My Conference Papers this Week in Canada and K’zoo on C.S. Lewis’ Constructed Language and Intertextuality, with a Note on the Impostor Syndrome

In an intriguing confluence of events, this week is Canada’s annual Congress of the Humanities and Social Sciences, Congress2022–what scholarly Canadians used to call “the Learneds”–and is at the same time as the International Congress on Medieval Studies, hosted by the Medieval Institute at Western Michigan University in Kalamazoo–known simply as “the Congress” or “Kalamazoo” or “K’zoo” and all manner of other cool names to those in the know. And, also intriguingly and a bit terrifyingly, I am somewhat out of my element in both programs.

Congress and Kalamazoo are two excellent programs with merely the Great Lakes between them. Though it may have been manageable to hit my Tuesday CLSG session before arriving at Kalamazoo–only 12 hours further by car–the digital events allow me to attend both sessions and still connect with the Canadian-American Theological Association on Sunday. An online program makes navigating the distance fairly easy, though somewhat less scenic.

At Congress2022, I am presenting at the Christianity and Literature Study Group (CLSG) on Tuesday, May 10th.

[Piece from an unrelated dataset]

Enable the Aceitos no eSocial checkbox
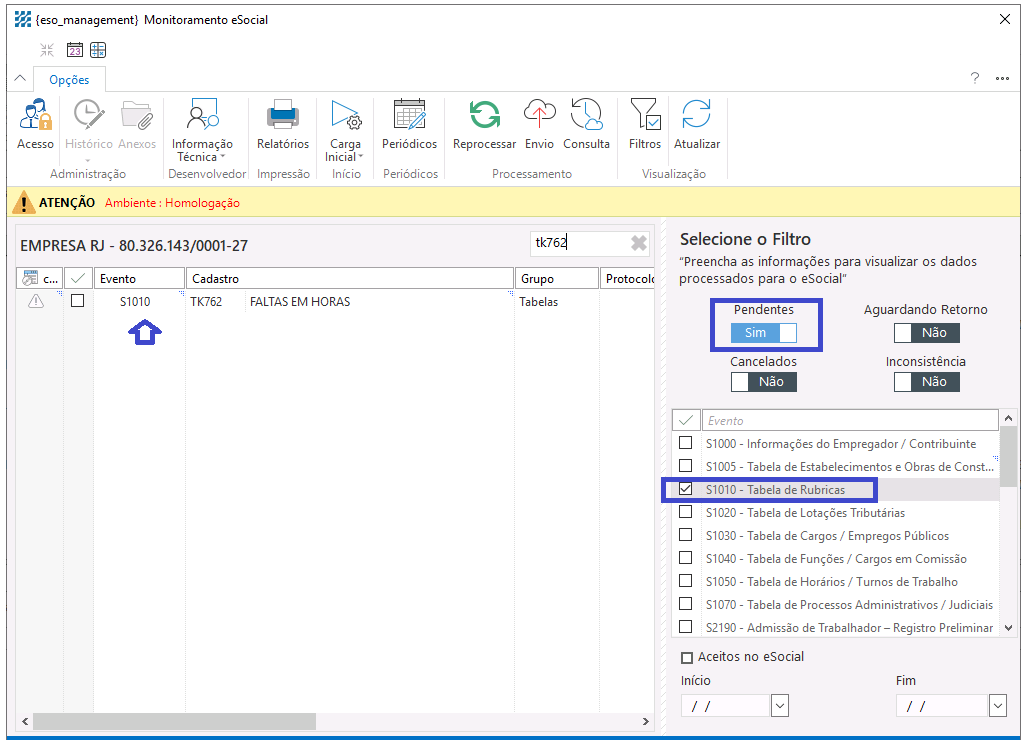The width and height of the screenshot is (1023, 741). 687,658
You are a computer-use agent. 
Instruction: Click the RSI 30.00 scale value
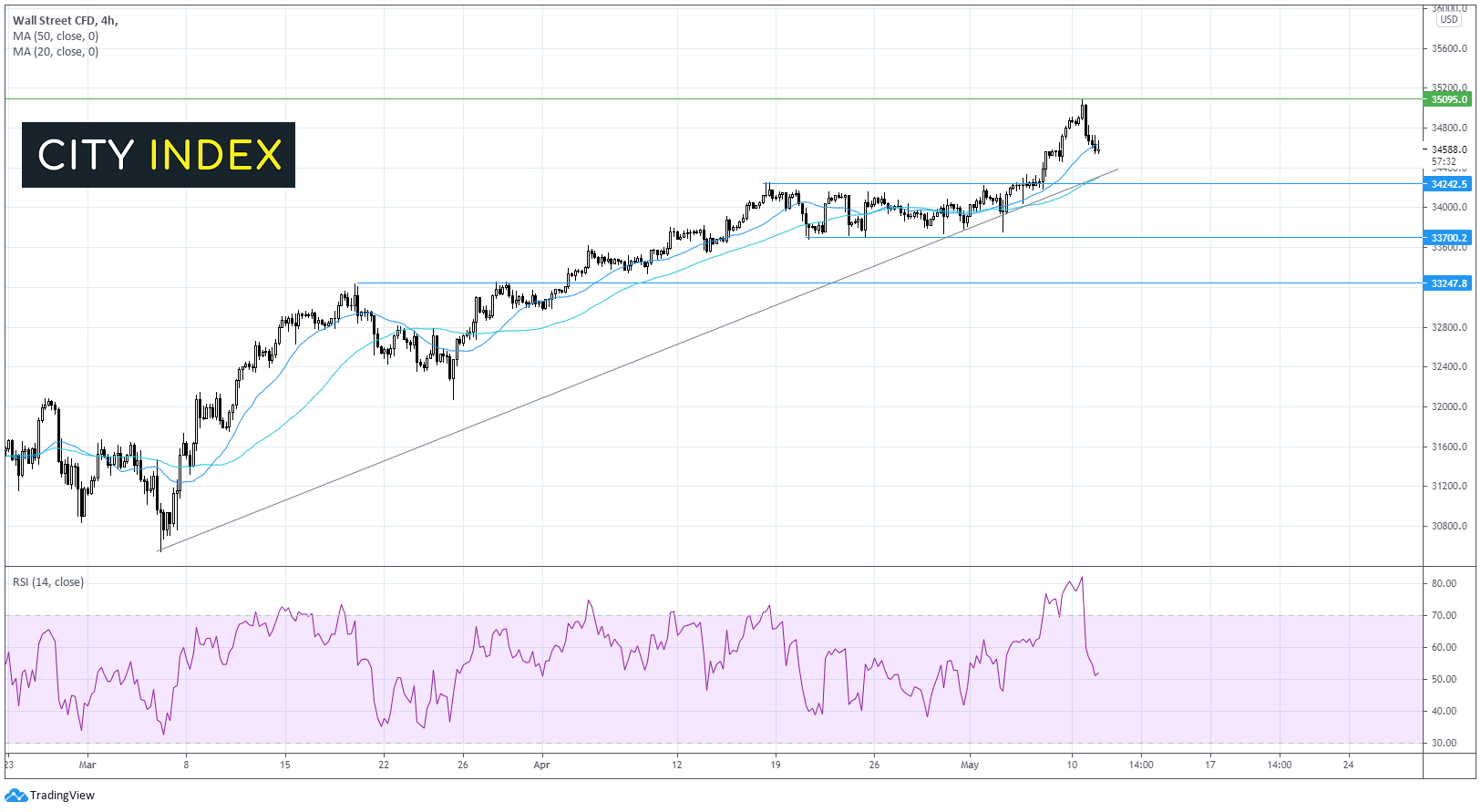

Every time I have joined them, the folks at the CLSG have been personable, bright, and engaged in the papers that scholars and students brought to the conference. Even last year in our online-only sessions, there was nothing disconnected in this fellowship, where all the high and heady thoughts were still grounded in our Canadian classrooms, connected to our city streets, and rooted in faithful artistry. More than anything, the CLSG is a community very much invested in seeing in new and deep ways–in particular, in understanding the way our institutions and communities have failed to see, in many ways, what First Nations people have been trying to show us. I very much look forward to connecting again.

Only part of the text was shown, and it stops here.